A uniform circular disc radius R and mass M with a particle of mass M fixed on edge. The system is free to rotate about chord PQ. It is allowed to fall from vertical. Find the linear speed of the particle when it reaches the lowest point.

Relevant Equations

##P.E.=\int{Fdx}##

Question image:

The question should be solved by conservation of mechanical energy.( I assume surface density##\sigma## and acceleration due to gravity##g=const.##)Therefore:
$$PE_i+KE_i=PE_f+KE_f$$
The axis of rotation ##PQ## is line of zero potential. Then
1) ##PE_i=\int Fdy##
Since coordinates of center are ##(0,\frac{R}{4})## I define the integral as:
$$PE_i=\int^{R}_{-R}\left( 2g \sigma \left(y+\frac{R}{4}\right) \sqrt{R^2-y^2}\right)dy +\frac{5MgR}{4}$$ y is with respect to center.

2) $$KE_i=0$$
3) $$PE_f=-PE_i$$
4) $$KE_f=\frac{I\omega^2}{2}=\left( \frac{MR^2}{4}+\frac{MR^2}{16}+\frac{25MR^2}{16} \right)\frac{\omega^2}{2}$$

I thought I had it but then integration struck and I could not do it no more. Moreover the final answer keeps giving a ##pi##(wrong integration on my part I guess) term that does not cancel.

So my questions are :
1) How to find the potential energy of the system?
2) Is there any other method that could give answers faster?
3) Finally is my integral correct? Any hint/help in further solving it?

 

[Aurelius120]

I looked for the solution online but there is no explanation of how they find the potential energies. Just this:

Thank you

 

[kuruman]

So my questions are :
1) How to find the potential energy of the system?
2) Is there any other method that could give answers faster?
3) Finally is my integral correct? Any hint/help in further solving it?
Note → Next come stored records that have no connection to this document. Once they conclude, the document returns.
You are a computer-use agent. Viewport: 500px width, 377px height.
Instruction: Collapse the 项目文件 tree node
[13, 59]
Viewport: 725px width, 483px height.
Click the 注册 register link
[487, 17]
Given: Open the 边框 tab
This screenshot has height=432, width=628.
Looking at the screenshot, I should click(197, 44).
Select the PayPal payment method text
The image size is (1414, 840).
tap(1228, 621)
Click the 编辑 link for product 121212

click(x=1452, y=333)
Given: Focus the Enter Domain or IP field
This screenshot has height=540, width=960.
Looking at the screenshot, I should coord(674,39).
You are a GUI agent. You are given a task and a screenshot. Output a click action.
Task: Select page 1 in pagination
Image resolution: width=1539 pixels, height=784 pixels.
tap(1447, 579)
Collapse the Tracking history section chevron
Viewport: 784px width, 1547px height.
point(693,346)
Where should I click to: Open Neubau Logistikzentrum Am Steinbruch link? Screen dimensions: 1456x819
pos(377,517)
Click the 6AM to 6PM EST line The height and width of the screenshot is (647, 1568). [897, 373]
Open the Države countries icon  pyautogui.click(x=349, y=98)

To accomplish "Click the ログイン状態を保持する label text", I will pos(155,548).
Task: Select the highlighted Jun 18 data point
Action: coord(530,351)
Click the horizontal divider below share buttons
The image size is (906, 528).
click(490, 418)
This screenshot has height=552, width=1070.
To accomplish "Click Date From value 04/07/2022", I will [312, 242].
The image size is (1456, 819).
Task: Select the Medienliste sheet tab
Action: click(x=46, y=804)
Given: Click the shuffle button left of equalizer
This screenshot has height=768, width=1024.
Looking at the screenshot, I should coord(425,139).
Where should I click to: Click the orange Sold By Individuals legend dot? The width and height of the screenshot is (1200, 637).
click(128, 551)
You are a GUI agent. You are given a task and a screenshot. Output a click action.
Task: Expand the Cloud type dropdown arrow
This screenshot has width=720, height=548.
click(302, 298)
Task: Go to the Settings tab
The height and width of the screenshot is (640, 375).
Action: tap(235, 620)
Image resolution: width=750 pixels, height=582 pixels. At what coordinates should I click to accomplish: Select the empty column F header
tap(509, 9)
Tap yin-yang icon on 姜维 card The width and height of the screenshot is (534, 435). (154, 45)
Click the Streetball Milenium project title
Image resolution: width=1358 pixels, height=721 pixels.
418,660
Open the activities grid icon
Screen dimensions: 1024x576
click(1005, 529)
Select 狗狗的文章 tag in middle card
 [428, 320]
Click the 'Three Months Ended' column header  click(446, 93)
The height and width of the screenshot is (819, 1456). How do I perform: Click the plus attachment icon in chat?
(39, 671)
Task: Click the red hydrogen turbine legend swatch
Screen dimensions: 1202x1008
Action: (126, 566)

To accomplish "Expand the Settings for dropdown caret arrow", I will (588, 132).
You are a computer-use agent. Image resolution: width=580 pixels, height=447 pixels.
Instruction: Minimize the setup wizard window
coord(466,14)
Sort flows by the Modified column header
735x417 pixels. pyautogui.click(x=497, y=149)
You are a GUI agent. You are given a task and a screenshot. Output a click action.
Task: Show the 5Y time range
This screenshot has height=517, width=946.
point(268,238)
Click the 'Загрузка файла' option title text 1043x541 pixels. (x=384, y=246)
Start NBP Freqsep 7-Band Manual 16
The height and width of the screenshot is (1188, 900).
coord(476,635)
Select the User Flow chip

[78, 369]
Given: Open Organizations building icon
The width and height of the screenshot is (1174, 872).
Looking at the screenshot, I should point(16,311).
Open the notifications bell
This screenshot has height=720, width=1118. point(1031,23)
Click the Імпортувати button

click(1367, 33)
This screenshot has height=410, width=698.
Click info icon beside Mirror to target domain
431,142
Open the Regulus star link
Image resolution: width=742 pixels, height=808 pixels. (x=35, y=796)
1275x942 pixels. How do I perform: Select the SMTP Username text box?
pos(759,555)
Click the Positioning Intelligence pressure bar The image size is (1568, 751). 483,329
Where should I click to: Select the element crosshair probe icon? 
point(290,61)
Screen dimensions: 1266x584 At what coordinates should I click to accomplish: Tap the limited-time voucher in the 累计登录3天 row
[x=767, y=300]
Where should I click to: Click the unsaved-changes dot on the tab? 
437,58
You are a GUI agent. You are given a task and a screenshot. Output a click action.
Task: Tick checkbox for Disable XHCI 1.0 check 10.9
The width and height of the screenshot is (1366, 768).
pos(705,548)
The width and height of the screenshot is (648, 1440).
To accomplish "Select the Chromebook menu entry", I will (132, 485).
(1) Consider that the external force of gravity acts at the center of gravity. That's what the solution that you found did.
(2) See (1) above.
(3) No need to integrate. See (1) above.

 

[Aurelius120]

(1) Consider that the external force of gravity acts at the center of gravity. That's what the solution that you found did.
(2) See (1) above.
(3) No need to integrate. See (1) above.

Ok but just for the sake of it, is the integral correct? You know in case it had to be proven that the center of gravity method is correct

 

[kuruman]

Ok but just for the sake of it, is the integral correct?

Finish integrating and if you get ##PE_i=mg\left(R+\dfrac{R}{4}\right)+mg\dfrac{R}{4}##, then it is correct.

 

[haruspex]

I guess because the particle is at A . ##5R/4## above reference line

Whoops! I was misled by the diagram, which makes it look at least R/2.

 

[Aurelius120]

Have evaluated the integral. It was correct. Adding it for future reference.
$$PE_{i_{ disc}}=\int^{R}_{-R}\left( 2g \sigma \left(y+\frac{R}{4}\right) \sqrt{R^2-y^2}\right)dy$$
$$=\int^{R}_{-R}\left( 2g \sigma

y \sqrt{R^2-y^2}\right)dy +\int^{R}_{-R}\left( 2g \sigma \frac{R}{4}\sqrt{R^2-y^2}\right)dy$$
$$=\int^{R}_{-R}\left(- g \sigma \sqrt{R^2-y^2}\right)d(R^2-y^2) +\int^{R}_{-R}\left( 2g \sigma \frac{R^2}{4}\sqrt{1-\frac{y^2}{R^2}}\right)dy$$
$$=\left[-\frac{ 2g \sigma}{3} {\sqrt{R^2-y^2}}^3\right]^{R}_{-R}+\int^{R}_{-R}\left( 2g \sigma \frac{R^2}{4}\sin \theta \right)dy$$

$$\frac{y}{R}=\cos\theta \implies \frac{dy}{d\theta}=-R\sin \theta$$
$$=0+\int^{R}_{-R}\left( 2g \sigma \frac{R^3}{4}(-\sin^2 \theta) \right)d\theta$$

$$=\int^{R}_{-R}\left( 2g \sigma \frac{R^3}{4}×\frac{\cos(2 \theta)-1}{2} \right)d\theta$$

$$=\frac{g \sigma R^3}{4}\left[ \sin \theta \cos \theta-\theta\right]^{R}_{-R}$$

$$=\frac{g \sigma R^3}{4}\left[ \frac{y}{R}\sqrt{1-\frac{y^2}{R^2}}-\cos^{-1}(y/R)\right]^{R}_{-R}$$

$$=\frac{g \sigma R^3}{4}\left[ \frac{y}{R}\sqrt{1-\frac{y^2}{R^2}}-\cos^{-1}(y/R)\right]^{R}_{-R}$$
$$=\frac{\sigma g R^3 \pi}{4}=\frac{mgR}{4}$$